Dénoncer et exposer des pratiques banalisées par la société et les services publics, c’est la mission que s’est donnée l’équipe à l’origine de l’exposition. « On a rencontré une jeune fille mère de 16 ans qui voulait continuer ses études. On s’est dit qu’on devait agir, sensibiliser, témoigner et montrer que quelque chose d’anormal se passe dans le pays », déclare Chabani Bourhane. Un travail compliqué qui se confronte au malaise d’une société se cachant derrière des tabous par peur des on-dit. Grossesses, poids des traditions, la femme devient le sacrifice de l’honneur familial.

Une violence normalisée

« On s’est déplacé chez eux, il a fallu les convaincre, parfois parler avec les familles souvent peu conscientes du problème », ajoute la psychologue. Ceux qui osent élever la voix se retrouvent isolés. « Quand ils réalisent la situation ils ne savent pas comment agir car la justice ne les soutient pas. » Une crainte fondée que l’on ressent dans certains témoignages : quelques visages cachés, des noms changés. « Les conséquences sanitaires et sociales sur ces jeunes filles sont énormes. Elle vivent dans une pauvreté absolue, sans oublier les séquelles psychologiques », explique le militant. Parfois abandonnées par leurs époux et souvent sans éducation, ces mères enfants finissent par tomber dans la prostitution.
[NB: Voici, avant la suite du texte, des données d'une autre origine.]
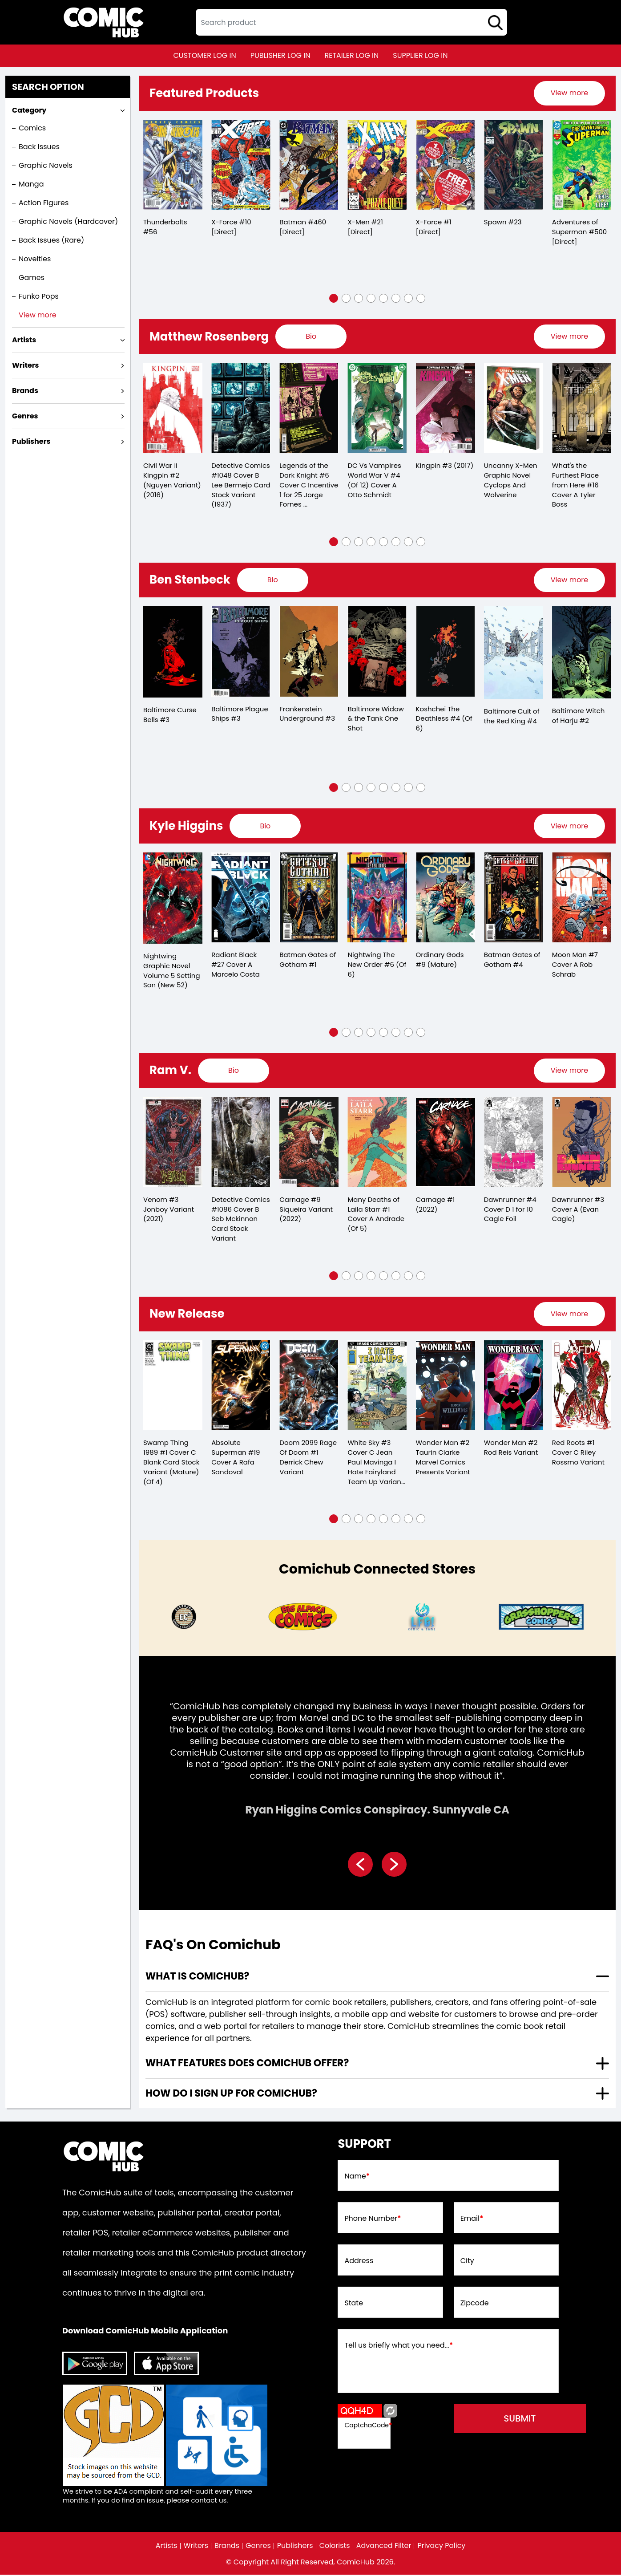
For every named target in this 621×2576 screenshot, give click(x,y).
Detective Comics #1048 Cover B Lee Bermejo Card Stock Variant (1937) (240, 485)
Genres (258, 2547)
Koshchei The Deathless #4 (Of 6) (444, 719)
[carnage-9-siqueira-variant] (309, 1143)
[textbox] (351, 22)
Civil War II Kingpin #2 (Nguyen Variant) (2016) (172, 480)
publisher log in (280, 55)
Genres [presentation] (25, 416)
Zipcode (474, 2304)
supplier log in (420, 55)
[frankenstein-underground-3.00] (309, 652)
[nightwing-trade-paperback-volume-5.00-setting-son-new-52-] (172, 899)
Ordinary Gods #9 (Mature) (440, 960)
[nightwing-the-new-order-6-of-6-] (377, 898)
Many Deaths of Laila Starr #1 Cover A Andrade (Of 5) (375, 1215)
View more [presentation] (569, 93)
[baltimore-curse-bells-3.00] (172, 652)
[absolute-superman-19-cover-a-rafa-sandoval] (240, 1387)
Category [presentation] (29, 110)
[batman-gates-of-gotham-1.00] (309, 898)
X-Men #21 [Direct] (365, 226)
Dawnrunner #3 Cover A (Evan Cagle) (578, 1210)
Exposée depuis quelques mois aux Comores avant d’arriver en France, WANA WATITI veut interpeller la communauté comorienne française, éveiller les consciences. « Nous avons décidé de venir ici car nous savons que notre communauté joue un rôle important et peut  faire bouger les choses. »

Un message qui trouve écho dans la métropole. Même si l’âge légal est respecté, certaines sont confrontées à des mariages forcés où la pression familiale reste énorme. Anais ahmed conclut : « Dans un centre d’Aubervilliers, on a découvert deux comoriennes forcées aux mariages. Ça concerne tout le monde, aujourd’hui et demain. »

L'exposition s'est déroulée jusqu'au 8 avril 2017 à la Bourse départementale du travail de Bobigny à Paris.